WHAT IS NEEDED:
Task for the records below: please copy exactly, and only, the lines from the one containing "Click the 'Fourth Place' text bar" to the last line, both included, leaving out the pictures.

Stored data
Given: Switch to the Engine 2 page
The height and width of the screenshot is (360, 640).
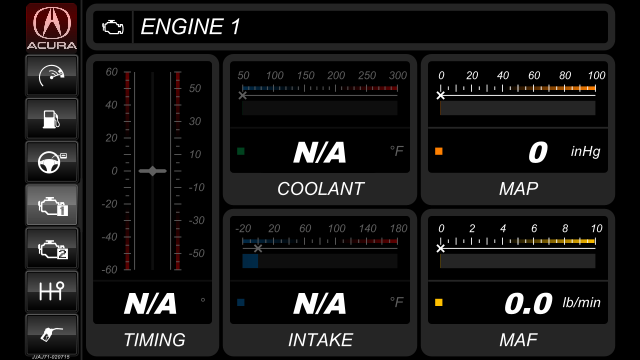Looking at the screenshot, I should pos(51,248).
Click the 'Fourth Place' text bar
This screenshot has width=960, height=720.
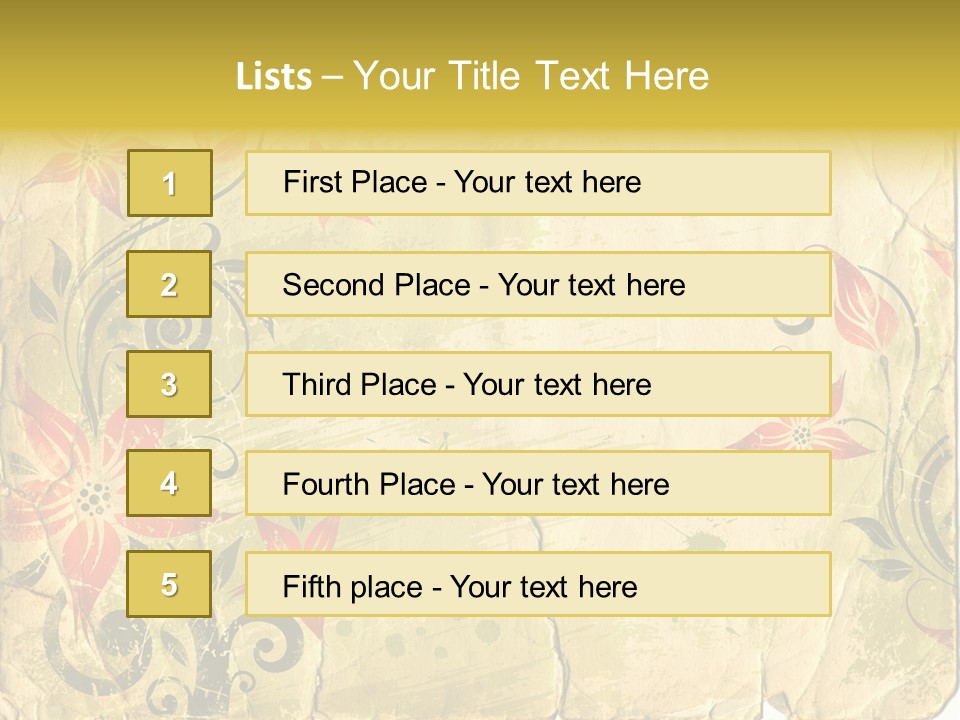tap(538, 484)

EXPECTED OUTPUT:
Click the 'Fourth Place' text bar
This screenshot has width=960, height=720.
tap(538, 484)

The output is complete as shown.